- _Provided information_:
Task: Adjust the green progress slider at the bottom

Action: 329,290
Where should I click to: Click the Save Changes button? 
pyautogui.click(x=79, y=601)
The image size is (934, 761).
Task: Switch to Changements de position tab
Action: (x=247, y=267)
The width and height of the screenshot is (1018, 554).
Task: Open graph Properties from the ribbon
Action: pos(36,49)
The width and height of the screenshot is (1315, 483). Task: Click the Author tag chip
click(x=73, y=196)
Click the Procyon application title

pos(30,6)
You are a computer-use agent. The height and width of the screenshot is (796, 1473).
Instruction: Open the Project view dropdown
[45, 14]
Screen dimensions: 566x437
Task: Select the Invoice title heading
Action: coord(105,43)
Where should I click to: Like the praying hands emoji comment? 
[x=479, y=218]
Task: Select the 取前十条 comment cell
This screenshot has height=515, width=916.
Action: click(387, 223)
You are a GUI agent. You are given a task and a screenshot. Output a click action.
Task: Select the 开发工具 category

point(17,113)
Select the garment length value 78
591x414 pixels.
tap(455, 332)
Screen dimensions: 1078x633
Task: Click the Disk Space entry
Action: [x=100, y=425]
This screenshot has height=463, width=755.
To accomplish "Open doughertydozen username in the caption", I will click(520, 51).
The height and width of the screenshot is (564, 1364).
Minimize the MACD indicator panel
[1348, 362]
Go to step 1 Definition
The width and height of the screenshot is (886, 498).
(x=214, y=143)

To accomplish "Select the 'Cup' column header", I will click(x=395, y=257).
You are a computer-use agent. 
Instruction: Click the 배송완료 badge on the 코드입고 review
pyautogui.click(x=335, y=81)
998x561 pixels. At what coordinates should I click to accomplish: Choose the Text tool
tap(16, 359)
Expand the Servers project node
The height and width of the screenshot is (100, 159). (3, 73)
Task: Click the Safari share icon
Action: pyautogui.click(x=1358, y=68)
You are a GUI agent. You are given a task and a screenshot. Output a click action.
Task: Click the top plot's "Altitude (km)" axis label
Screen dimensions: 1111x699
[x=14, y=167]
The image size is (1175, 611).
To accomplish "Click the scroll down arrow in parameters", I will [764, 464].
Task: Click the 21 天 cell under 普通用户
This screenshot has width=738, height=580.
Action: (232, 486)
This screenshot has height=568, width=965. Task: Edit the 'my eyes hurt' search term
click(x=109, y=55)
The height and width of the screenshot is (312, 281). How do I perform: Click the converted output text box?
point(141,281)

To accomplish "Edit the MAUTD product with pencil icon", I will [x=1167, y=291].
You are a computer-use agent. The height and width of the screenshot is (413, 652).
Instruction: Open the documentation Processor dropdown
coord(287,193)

- _Assignment_: Transcribe every record above exactly as written.

- _Response to this exercise_:
Task: Adjust the green progress slider at the bottom

Action: 329,290
Where should I click to: Click the Save Changes button? 
pyautogui.click(x=79, y=601)
The image size is (934, 761).
Task: Switch to Changements de position tab
Action: (x=247, y=267)
The width and height of the screenshot is (1018, 554).
Task: Open graph Properties from the ribbon
Action: pos(36,49)
The width and height of the screenshot is (1315, 483). Task: Click the Author tag chip
click(x=73, y=196)
Click the Procyon application title

pos(30,6)
You are a computer-use agent. The height and width of the screenshot is (796, 1473).
Instruction: Open the Project view dropdown
[45, 14]
Screen dimensions: 566x437
Task: Select the Invoice title heading
Action: coord(105,43)
Where should I click to: Like the praying hands emoji comment? 
[x=479, y=218]
Task: Select the 取前十条 comment cell
This screenshot has height=515, width=916.
Action: click(387, 223)
You are a GUI agent. You are given a task and a screenshot. Output a click action.
Task: Select the 开发工具 category

point(17,113)
Select the garment length value 78
591x414 pixels.
tap(455, 332)
Screen dimensions: 1078x633
Task: Click the Disk Space entry
Action: [x=100, y=425]
This screenshot has height=463, width=755.
To accomplish "Open doughertydozen username in the caption", I will click(520, 51).
The height and width of the screenshot is (564, 1364).
Minimize the MACD indicator panel
[1348, 362]
Go to step 1 Definition
The width and height of the screenshot is (886, 498).
(x=214, y=143)

To accomplish "Select the 'Cup' column header", I will click(x=395, y=257).
You are a computer-use agent. 
Instruction: Click the 배송완료 badge on the 코드입고 review
pyautogui.click(x=335, y=81)
998x561 pixels. At what coordinates should I click to accomplish: Choose the Text tool
tap(16, 359)
Expand the Servers project node
The height and width of the screenshot is (100, 159). (3, 73)
Task: Click the Safari share icon
Action: pyautogui.click(x=1358, y=68)
You are a GUI agent. You are given a task and a screenshot. Output a click action.
Task: Click the top plot's "Altitude (km)" axis label
Screen dimensions: 1111x699
[x=14, y=167]
The image size is (1175, 611).
To accomplish "Click the scroll down arrow in parameters", I will [764, 464].
Task: Click the 21 天 cell under 普通用户
This screenshot has width=738, height=580.
Action: (232, 486)
This screenshot has height=568, width=965. Task: Edit the 'my eyes hurt' search term
click(x=109, y=55)
The height and width of the screenshot is (312, 281). How do I perform: Click the converted output text box?
point(141,281)

To accomplish "Edit the MAUTD product with pencil icon", I will [x=1167, y=291].
You are a computer-use agent. The height and width of the screenshot is (413, 652).
Instruction: Open the documentation Processor dropdown
coord(287,193)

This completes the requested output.